» **BLOK TEKS**
Muqaddimah
Hukum Islam di Indonesia tumbuh dan berkembang sejalan
dengan perkembangan Islam itu sendiri. Mengatakan hukum Islam inipun dalam
periode formatif sebelum Indonesia sebagai sebuah entitas negara-bangsa ( nation
– state ) terbangn, akan lebih tepat menggunakan kata fiqh Islam.
Karena terma-terma yang berkembang dan secara massif
digunakan memang kitab-kitab fiqh yang dibawa bersamaan dengan masuknya Islam
di Indonesia. Hingga pada ragam jenis perkara dalam hal-hal yang bersentuhan
dengan pengadilan, juga mengacu kepada kitab-kitab fiqh.
Martin van Bruinessen ( 1995 : 112 ) menyatakan,
“Fiqhlah yang diantara semua cabang ilmu agama Islam biasanya dianggap yang
paling penting. Sebab lebih dari agama lainnya, fiqh mengandung berbagai
implikasi konkret bagi pelaku keseharian individu maupun masyarakat”.
Hegemoni mazhab Sunni di Indonesia, atau lebih tepatnya
mazhab Syafi’iyah, mendapatkan momentumnya, karena memang para pendakwah yang
masuk ke Indonesia, pada umumnya berafiliasi kepada mazhab Syafi’iy (ah).
Memang ada mazhab lain yang belakangan mulai
mempengaruhi sebagian kecil umat Islam, yaitu mazhab Syi’ah, sekurang-kurangnya
sejak Revolusi Iran 1979. atau bisa juga karena secara individual ada diantara
orang Islam yang belajar di Iran, yang memang mayoritas berafiliasi kepada
mazhah Syi’i.
Sketsa Sejarah Hukum Islam di Indonesia
Kita mengenal beberapa teori dalam sejarah hukum Islam
di Indonesia. Pertama, receptie in complexu, yang menyatakan bahwa hukum
Islam telah lama diserap dan hidup dalam kesadaran hukum masyarakat Islam di
Indonesia ( Ahmad Rafiq, 1995 : 59 – 60 ). Teori ini diintrodusir oleh Van den
Berg.
Raja-raja di kerajaan Islam waktu itu yang mempunyai
tiga fungsi utama pemerintahan umum, pertahanan dan keamanan dan penata bidang
agama mempunyai gelar : 1) Sampeyan Dalem Hingkang Sinuhun, 2) Senapati
Hing Ngalogo, yakni panglima tertinggi angkatan perang, dan 3) Sayidin
Panatagama Kalifatullah, yaitu khalifah Allah pengatur bidang agama ( HZA.

» **ENTRI DATA**

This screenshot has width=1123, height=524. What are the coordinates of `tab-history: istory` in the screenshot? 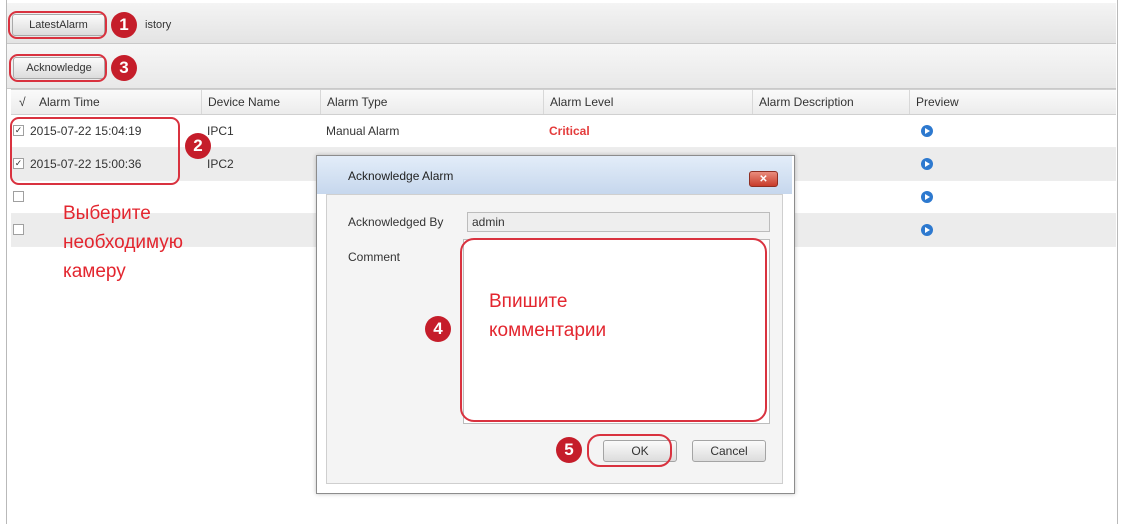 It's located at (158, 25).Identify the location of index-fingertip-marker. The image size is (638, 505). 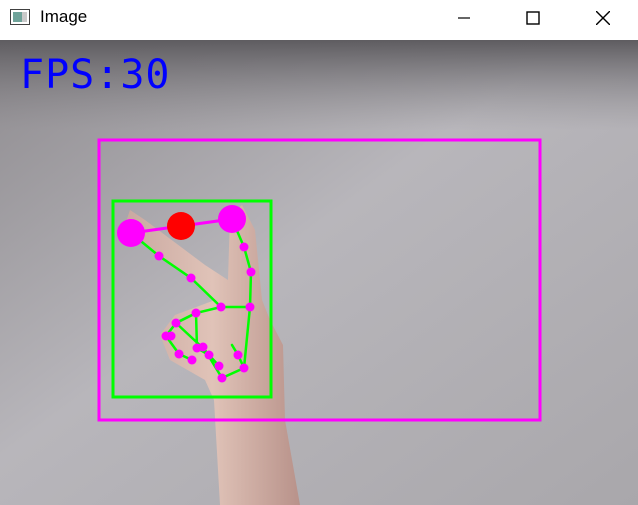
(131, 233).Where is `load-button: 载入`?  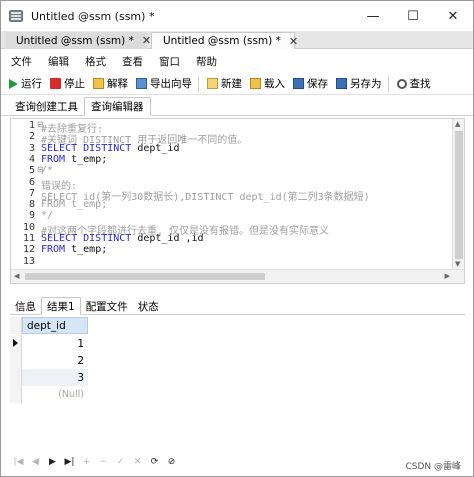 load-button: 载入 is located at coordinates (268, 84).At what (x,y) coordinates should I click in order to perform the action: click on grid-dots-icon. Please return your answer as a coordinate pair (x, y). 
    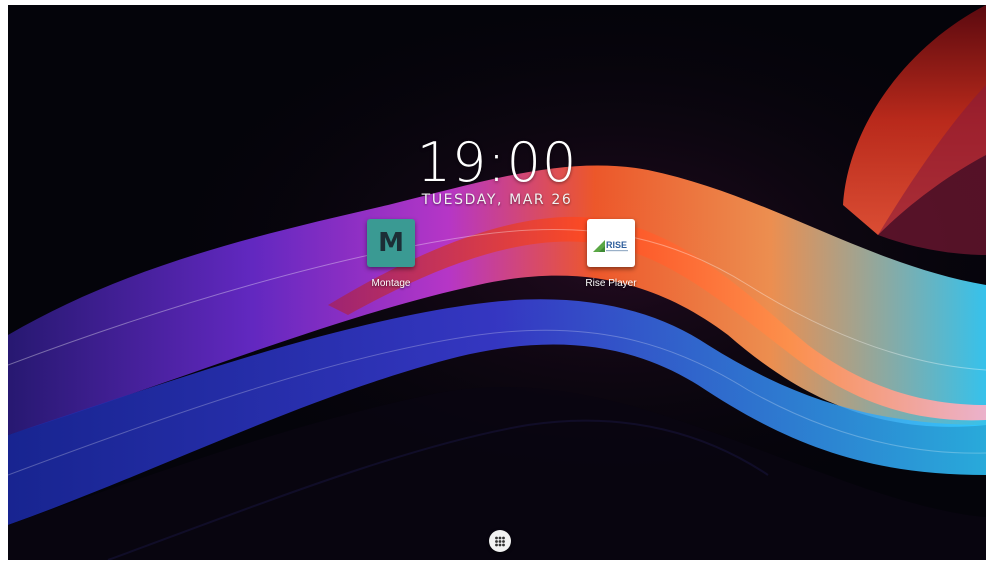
* * *
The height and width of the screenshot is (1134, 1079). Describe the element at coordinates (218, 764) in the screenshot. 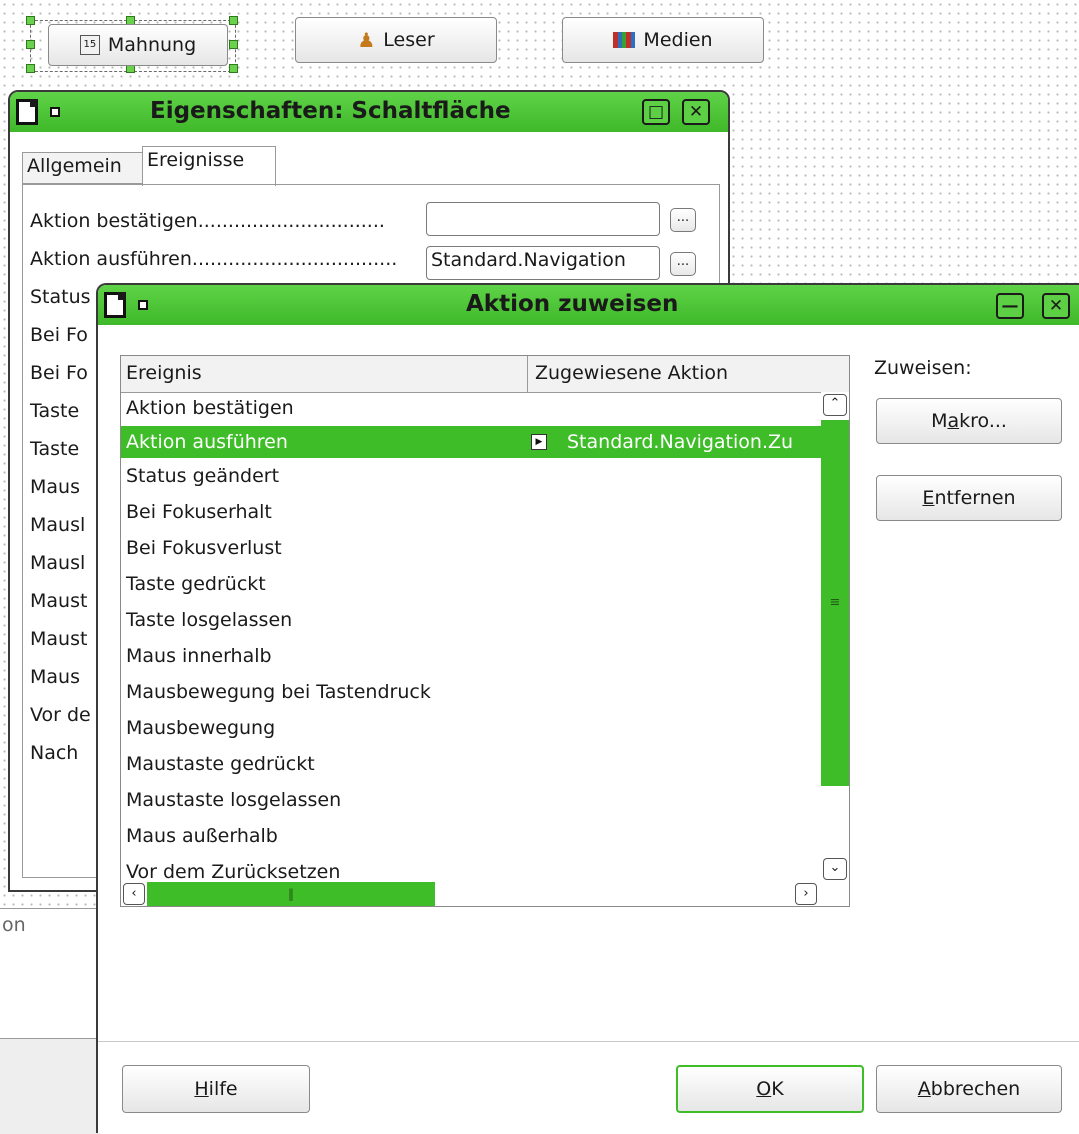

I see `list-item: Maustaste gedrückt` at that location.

» **RUMUSAN TUGAS**
Salin tanpa perubahan bagian teks tentang hukum Islam di Indonesia, mulai dari "Hegemoni mazhab Sunni" dan berakhir pada "mazhah Syi’i.".

» **HASIL TUGAS**
Hegemoni mazhab Sunni di Indonesia, atau lebih tepatnya
mazhab Syafi’iyah, mendapatkan momentumnya, karena memang para pendakwah yang
masuk ke Indonesia, pada umumnya berafiliasi kepada mazhab Syafi’iy (ah).
Memang ada mazhab lain yang belakangan mulai
mempengaruhi sebagian kecil umat Islam, yaitu mazhab Syi’ah, sekurang-kurangnya
sejak Revolusi Iran 1979. atau bisa juga karena secara individual ada diantara
orang Islam yang belajar di Iran, yang memang mayoritas berafiliasi kepada
mazhah Syi’i.